Linux-NVME Archive on lore.kernel.org
 help / color / Atom feed
From: Guenter Roeck <linux@roeck-us.net>
To: Akinobu Mita <akinobu.mita@gmail.com>,
	linux-nvme@lists.infradead.org, linux-hwmon@vger.kernel.org
Cc: Keith Busch <kbusch@kernel.org>, Jens Axboe <axboe@fb.com>,
	Jean Delvare <jdelvare@suse.com>, Christoph Hellwig <hch@lst.de>,
	Sagi Grimberg <sagi@grimberg.me>
Subject: Re: [PATCH] nvme: hwmon: provide temperature min and max values for each sensor
Date: Sun, 10 Nov 2019 08:30:23 -0800
Message-ID: <d3c0c9a7-00b9-0465-16e1-6fd7ba97dfd0@roeck-us.net> (raw)
In-Reply-To: <1573395466-19526-1-git-send-email-akinobu.mita@gmail.com>

On 11/10/19 6:17 AM, Akinobu Mita wrote:
> According to the NVMe specification, the over temperature threshold and
> under temperature threshold features shall be implemented for Composite
> Temperature if a non-zero WCTEMP field value is reported in the Identify
> Controller data structure.  The features are also implemented for all
> implemented temperature sensors (i.e., all Temperature Sensor fields that
> report a non-zero value).
> 
> This provides the over temperature threshold and under temperature
> threshold for each sensor as temperature min and max values of hwmon
> sysfs attributes.

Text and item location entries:
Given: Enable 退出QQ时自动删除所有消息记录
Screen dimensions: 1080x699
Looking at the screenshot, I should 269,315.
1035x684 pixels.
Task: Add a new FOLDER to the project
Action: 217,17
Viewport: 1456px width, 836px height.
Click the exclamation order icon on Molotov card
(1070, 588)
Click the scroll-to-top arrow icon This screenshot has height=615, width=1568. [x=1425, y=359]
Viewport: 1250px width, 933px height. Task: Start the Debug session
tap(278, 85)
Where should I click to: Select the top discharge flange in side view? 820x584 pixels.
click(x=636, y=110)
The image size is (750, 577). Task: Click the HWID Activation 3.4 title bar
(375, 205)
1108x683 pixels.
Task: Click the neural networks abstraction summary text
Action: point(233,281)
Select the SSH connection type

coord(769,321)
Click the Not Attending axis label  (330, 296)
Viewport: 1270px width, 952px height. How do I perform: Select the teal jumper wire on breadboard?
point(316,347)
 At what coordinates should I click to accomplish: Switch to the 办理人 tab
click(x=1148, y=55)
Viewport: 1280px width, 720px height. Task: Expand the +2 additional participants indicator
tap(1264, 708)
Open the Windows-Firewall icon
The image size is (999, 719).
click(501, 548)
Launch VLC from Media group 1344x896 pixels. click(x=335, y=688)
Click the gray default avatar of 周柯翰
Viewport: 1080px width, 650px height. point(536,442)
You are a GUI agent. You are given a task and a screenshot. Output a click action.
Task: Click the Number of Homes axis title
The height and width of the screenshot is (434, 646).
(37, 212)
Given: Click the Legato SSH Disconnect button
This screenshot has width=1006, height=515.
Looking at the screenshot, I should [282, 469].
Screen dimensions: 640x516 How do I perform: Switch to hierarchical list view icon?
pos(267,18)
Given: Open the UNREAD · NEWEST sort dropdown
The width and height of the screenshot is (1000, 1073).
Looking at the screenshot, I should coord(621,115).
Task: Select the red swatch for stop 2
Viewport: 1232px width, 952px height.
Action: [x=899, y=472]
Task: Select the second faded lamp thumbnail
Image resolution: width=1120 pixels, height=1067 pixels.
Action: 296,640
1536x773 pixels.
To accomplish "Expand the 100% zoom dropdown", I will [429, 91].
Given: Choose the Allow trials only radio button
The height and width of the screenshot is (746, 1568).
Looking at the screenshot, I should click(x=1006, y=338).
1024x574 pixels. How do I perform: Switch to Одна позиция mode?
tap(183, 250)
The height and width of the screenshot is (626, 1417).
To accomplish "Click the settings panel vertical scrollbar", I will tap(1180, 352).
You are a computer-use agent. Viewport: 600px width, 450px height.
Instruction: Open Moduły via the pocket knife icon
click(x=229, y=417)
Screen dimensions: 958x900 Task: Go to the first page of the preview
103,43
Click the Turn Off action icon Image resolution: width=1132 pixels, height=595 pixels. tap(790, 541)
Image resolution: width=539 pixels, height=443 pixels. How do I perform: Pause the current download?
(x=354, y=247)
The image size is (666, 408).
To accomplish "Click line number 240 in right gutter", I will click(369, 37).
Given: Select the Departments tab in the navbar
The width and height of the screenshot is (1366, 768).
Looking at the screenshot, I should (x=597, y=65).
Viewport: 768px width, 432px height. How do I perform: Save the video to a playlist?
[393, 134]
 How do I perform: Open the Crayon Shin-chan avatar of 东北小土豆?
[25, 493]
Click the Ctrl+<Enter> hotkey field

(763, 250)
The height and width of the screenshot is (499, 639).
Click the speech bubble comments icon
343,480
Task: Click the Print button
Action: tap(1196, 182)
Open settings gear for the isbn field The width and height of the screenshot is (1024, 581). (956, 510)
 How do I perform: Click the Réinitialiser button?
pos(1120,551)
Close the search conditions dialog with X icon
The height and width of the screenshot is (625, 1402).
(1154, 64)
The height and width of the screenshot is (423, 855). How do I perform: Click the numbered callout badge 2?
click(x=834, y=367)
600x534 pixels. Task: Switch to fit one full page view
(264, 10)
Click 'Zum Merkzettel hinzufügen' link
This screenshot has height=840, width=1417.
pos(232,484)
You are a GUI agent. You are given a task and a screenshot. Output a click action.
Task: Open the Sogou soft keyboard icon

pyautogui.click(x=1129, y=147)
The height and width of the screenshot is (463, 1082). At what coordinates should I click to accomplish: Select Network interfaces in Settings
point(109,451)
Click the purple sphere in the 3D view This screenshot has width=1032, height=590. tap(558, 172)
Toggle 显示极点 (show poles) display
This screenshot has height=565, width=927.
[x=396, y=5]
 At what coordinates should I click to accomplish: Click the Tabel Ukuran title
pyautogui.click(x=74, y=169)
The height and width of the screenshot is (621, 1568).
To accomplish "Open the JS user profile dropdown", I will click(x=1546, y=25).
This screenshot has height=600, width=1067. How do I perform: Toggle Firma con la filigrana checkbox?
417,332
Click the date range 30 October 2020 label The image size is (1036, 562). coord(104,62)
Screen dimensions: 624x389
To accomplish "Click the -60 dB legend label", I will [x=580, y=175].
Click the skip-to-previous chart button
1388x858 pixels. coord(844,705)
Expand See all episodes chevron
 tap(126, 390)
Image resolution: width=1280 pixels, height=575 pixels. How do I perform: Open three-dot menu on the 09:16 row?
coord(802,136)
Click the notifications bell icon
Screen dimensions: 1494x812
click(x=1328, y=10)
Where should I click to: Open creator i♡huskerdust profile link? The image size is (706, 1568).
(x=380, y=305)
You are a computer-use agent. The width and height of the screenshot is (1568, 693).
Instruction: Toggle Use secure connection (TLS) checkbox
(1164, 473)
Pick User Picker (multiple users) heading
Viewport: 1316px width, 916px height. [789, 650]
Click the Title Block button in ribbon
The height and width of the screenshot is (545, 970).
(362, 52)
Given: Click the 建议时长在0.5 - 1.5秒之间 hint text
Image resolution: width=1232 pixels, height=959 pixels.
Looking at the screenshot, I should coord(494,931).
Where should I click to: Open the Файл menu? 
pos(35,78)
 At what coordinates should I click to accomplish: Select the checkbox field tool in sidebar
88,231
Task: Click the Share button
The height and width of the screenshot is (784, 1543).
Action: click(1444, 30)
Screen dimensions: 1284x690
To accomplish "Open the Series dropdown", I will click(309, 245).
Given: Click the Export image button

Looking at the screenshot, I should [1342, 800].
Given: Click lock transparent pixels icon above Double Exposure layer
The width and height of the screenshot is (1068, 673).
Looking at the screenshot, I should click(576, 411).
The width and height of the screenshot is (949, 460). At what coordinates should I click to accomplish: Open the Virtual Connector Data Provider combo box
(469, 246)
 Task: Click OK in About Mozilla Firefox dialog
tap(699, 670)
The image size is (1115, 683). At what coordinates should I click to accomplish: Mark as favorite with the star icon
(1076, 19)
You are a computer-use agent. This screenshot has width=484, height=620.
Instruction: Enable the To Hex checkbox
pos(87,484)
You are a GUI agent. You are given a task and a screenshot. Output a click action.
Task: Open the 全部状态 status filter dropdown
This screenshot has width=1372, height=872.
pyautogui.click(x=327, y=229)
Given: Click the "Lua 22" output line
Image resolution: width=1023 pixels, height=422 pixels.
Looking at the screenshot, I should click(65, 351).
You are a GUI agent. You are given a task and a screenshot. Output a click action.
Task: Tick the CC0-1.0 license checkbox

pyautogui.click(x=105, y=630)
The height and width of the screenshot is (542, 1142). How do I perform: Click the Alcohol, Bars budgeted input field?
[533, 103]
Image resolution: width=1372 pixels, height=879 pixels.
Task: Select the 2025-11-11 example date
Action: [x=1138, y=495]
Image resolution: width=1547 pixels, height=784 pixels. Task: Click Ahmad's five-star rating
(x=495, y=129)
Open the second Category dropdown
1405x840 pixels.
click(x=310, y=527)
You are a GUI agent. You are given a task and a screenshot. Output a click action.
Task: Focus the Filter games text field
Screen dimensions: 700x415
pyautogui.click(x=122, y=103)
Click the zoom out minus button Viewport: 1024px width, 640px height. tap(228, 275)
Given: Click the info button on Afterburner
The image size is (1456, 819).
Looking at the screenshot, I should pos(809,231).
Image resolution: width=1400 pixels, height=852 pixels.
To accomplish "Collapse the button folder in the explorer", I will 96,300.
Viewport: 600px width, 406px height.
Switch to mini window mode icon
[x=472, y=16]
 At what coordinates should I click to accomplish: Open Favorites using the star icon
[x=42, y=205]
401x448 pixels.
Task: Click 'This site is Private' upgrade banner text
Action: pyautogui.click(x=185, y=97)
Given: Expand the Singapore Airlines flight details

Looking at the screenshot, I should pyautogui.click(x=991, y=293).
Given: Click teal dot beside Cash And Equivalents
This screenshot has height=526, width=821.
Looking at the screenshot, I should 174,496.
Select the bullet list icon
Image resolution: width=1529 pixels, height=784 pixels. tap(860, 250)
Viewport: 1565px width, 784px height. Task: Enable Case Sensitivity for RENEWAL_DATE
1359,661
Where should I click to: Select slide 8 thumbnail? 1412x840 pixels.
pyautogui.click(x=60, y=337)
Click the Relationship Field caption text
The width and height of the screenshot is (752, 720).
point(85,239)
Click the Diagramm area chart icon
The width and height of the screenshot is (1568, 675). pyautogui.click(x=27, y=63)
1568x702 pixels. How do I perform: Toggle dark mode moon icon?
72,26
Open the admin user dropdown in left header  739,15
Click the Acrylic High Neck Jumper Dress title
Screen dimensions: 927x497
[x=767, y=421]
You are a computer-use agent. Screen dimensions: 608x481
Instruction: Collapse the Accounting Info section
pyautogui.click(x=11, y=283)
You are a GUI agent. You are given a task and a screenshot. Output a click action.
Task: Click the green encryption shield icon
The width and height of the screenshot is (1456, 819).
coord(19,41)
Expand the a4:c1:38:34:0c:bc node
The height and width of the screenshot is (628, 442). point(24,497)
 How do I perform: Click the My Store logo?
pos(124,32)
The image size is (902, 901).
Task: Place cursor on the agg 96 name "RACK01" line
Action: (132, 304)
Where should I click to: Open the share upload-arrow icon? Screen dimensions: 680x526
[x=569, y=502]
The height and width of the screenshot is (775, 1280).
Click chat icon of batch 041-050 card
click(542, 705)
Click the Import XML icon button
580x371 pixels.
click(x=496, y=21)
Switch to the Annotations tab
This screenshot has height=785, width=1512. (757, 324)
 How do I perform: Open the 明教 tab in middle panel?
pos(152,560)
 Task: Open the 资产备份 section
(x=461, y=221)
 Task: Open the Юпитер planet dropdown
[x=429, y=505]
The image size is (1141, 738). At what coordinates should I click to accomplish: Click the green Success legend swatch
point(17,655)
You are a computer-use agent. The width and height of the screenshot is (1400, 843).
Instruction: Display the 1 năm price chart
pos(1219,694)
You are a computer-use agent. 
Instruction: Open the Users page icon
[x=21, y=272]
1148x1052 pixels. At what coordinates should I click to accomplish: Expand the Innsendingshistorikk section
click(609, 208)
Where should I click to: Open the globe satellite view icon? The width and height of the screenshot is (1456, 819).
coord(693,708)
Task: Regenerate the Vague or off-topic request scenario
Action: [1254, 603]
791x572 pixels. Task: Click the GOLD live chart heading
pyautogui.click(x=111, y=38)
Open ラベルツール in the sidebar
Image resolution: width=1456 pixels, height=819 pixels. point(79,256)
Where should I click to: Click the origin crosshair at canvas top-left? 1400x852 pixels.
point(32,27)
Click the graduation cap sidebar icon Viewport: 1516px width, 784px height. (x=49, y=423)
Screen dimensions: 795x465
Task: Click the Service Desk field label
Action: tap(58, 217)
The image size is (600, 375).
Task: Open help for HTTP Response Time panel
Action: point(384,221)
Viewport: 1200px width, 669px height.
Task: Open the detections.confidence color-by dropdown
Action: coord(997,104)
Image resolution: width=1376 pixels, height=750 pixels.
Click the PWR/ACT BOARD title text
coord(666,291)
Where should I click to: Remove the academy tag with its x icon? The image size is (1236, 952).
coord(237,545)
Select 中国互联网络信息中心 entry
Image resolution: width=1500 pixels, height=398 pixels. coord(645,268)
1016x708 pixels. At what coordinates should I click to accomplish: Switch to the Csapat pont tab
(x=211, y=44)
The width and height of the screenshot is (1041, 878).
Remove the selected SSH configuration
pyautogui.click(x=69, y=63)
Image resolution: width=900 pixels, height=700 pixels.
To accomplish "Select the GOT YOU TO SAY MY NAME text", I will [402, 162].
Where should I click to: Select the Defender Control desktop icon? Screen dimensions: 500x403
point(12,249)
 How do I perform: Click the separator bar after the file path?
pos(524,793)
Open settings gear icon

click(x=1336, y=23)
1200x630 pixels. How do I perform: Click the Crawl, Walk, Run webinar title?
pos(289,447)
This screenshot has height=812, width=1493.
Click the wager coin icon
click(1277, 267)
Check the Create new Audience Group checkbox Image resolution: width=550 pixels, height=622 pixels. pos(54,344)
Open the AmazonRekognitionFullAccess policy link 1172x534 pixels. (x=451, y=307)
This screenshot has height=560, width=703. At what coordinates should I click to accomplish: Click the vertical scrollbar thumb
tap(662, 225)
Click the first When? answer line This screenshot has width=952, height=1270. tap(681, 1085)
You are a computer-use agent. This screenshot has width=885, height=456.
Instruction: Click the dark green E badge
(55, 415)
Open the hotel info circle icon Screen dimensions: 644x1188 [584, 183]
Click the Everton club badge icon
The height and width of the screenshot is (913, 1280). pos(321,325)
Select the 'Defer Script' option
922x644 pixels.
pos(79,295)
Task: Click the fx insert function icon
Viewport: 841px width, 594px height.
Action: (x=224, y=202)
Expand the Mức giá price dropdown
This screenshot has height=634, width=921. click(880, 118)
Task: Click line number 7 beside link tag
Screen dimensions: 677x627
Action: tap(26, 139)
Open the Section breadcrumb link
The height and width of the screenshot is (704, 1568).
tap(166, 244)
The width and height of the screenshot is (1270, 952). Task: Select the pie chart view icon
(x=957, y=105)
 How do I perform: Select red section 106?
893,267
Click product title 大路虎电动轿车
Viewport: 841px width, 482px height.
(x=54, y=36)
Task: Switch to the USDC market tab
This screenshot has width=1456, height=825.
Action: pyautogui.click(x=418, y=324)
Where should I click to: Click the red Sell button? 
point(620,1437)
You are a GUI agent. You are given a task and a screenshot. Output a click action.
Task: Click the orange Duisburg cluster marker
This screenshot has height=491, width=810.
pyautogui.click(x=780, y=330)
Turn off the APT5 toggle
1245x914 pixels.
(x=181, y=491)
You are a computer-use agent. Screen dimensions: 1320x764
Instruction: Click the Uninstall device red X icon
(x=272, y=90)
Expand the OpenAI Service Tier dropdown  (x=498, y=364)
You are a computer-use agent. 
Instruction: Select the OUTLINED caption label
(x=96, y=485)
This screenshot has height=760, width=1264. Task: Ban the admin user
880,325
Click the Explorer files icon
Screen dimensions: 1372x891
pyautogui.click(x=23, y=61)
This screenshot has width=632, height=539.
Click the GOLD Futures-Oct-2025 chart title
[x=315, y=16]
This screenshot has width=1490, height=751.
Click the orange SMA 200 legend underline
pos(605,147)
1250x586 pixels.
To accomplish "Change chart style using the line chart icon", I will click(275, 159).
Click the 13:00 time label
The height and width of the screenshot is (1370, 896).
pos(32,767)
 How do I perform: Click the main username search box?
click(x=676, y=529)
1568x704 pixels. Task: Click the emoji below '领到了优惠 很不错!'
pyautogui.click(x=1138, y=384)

§ **Work instructions**
Return, word for word, everything in the NVMe mailing list message above from "On 11/10/19 6:17" down to "a non-zero value).".

§ **Answer for the task**
On 11/10/19 6:17 AM, Akinobu Mita wrote:
> According to the NVMe specification, the over temperature threshold and
> under temperature threshold features shall be implemented for Composite
> Temperature if a non-zero WCTEMP field value is reported in the Identify
> Controller data structure.  The features are also implemented for all
> implemented temperature sensors (i.e., all Temperature Sensor fields that
> report a non-zero value).